On asymptotic behavior of solutions to random fractional Riesz-Bessel equations with cyclic long memory initial conditions

TL;DR

This paper studies the long-term behavior of solutions to fractional Riesz-Bessel equations with random initial conditions exhibiting long-range and cyclic dependence, showing convergence to specific Gaussian random fields.

Contribution

It introduces asymptotic analysis of solutions with cyclic long memory initial conditions, revealing their convergence to spatio-temporal Gaussian fields with detailed spectral properties.

Findings

Rescaled solutions converge to Gaussian random fields

Limit fields are stationary in space, non-stationary in time

Multiscaling limit theorems are established for regularly varying cases

Abstract

This paper investigates fractional Riesz-Bessel equations with random initial conditions.

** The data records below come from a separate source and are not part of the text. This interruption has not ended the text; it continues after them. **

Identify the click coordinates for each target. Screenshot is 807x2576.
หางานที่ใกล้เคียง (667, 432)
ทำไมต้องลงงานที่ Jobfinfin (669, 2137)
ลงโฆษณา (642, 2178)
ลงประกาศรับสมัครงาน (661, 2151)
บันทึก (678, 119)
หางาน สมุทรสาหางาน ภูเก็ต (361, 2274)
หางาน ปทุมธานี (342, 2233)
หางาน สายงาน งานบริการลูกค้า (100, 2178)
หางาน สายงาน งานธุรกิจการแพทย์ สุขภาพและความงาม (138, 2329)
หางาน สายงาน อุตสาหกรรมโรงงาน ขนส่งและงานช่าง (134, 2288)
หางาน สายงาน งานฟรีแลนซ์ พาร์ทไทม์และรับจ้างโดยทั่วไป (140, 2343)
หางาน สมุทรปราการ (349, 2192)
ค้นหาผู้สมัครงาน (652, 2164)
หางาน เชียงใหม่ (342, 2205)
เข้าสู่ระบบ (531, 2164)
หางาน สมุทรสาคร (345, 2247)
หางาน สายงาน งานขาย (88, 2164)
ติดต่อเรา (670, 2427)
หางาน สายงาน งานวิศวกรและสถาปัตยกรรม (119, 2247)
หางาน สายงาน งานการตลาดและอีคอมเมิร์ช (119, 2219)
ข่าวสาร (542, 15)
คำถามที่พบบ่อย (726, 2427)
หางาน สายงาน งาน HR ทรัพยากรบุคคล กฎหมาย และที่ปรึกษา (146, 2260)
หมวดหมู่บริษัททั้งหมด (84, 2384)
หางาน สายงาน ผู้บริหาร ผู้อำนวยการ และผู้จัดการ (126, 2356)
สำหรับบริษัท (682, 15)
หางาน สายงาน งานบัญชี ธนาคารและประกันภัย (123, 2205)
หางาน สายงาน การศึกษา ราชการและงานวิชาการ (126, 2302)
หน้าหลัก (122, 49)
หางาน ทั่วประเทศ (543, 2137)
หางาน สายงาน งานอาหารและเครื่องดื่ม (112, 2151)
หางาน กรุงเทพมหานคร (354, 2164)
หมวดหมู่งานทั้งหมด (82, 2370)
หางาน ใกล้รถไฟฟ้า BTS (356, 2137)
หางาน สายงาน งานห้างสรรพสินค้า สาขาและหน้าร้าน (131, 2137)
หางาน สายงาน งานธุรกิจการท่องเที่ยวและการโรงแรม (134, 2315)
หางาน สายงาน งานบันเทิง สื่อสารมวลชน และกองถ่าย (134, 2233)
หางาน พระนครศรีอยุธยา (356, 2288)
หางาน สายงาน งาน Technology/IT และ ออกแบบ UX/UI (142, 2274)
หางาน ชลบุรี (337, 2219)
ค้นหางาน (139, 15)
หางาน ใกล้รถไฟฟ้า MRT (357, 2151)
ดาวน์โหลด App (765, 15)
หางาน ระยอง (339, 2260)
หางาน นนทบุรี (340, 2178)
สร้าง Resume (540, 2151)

The spectra of these random initial conditions exhibit singularities both at zero frequency and at non-zero frequencies, which correspond to the cases of classical long-range dependence and cyclic long-range dependence, respectively. Using spectral methods and asymptotic theory, it is shown that the rescaled solutions of the equations converge to spatio-temporal Gaussian random fields. The limit fields are stationary in space and non-stationary in time. The covariance and spectral structures of the resulting asymptotic random fields are provided. The paper further establishes multiscaling limit theorems for the case of regularly varying asymptotics. A numerical example illustrating the theoretical results is also presented.